(Stored data)

━━━━━━━━━━━━━━━━━━━━━━━━━━━━━━

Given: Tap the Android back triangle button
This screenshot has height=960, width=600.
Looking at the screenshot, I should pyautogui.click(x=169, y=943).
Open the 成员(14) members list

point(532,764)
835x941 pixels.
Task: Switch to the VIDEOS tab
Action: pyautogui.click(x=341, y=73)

━━━━━━━━━━━━━━━━━━━━━━━━━━━━━━

Copy out the full set of records precisely, leaving nothing out.

**Task answer**:
Given: Tap the Android back triangle button
This screenshot has height=960, width=600.
Looking at the screenshot, I should pyautogui.click(x=169, y=943).
Open the 成员(14) members list

point(532,764)
835x941 pixels.
Task: Switch to the VIDEOS tab
Action: pyautogui.click(x=341, y=73)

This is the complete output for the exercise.